Lambda Kanatlı İnsansız Hava Aracı İçin Sayısal Modelleme

Bu Çalışmada, kiriş uzunluğu c=210 mm, süpürme açısı Λ=51°, kalınlığı 3 mm ve rüzgar yönüne 58° açı ile eğimli hücum kenarına sahip lambda kanadının düşük hızlı aerodinamik performansı nümerik olarak incelenmiştir. Spalart-Allmaras türbülans modeli ile Reynolds Ortalama Navier Stokes (RANS) teorem denklemleri, kanat yüzeyi etrafındaki sıkıştırılamaz akış için 45°'lik bir hücum açısına kadar çözülmüş ve hesaplamalı akışkanlar dinamiği yaklaşımlarının simülasyon etkinliğini doğrulamak için deneysel verilerle karşılaştırılmıştır. Ön uç girdabının (LEV) gelişimi ve oluşumu, akışın yüzey ile etkileşimi, akış ayrımları ve stol dahil olmak üzere lambda kanadının aerodinamik performansı hakkında ayrıntılar incelenmiş ve tartışılmıştır. LEV oluşumu 5°'lik hücum açısında oluşmaya başlamış, 20°'lik eğimde hücum kenarı boyunca yarı yolda girdap kırılması gözlemlenmiş, son olarak hücum açısı 30° olduğunda, stol durumuna geçmiştir.

Görevin istediği: Okuma parçasına göre lambda kanadının hangi hücum açısında stol durumuna geçtiğini belirtin.

Toplanan veriler:

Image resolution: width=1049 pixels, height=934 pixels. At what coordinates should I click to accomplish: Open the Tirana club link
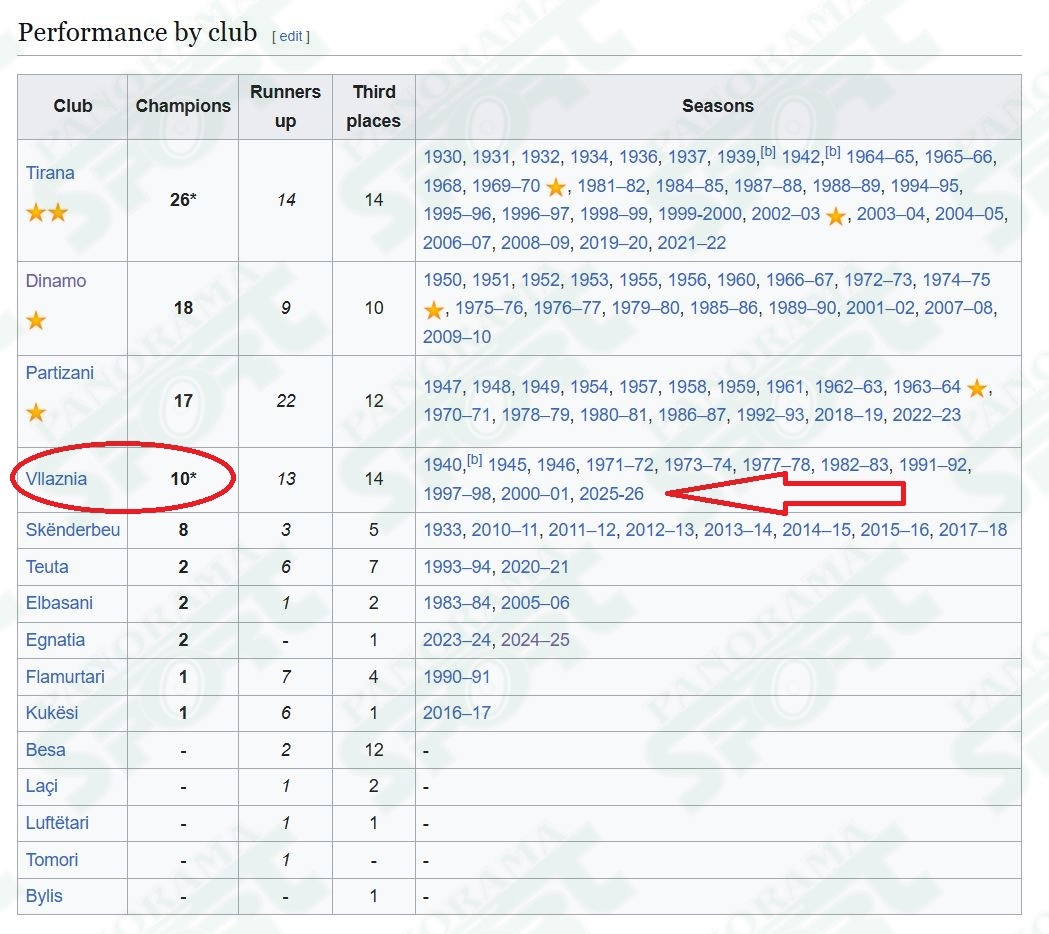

Sorunun çözümü: Lambda kanadı, hücum açısı 30° olduğunda stol durumuna geçmiştir.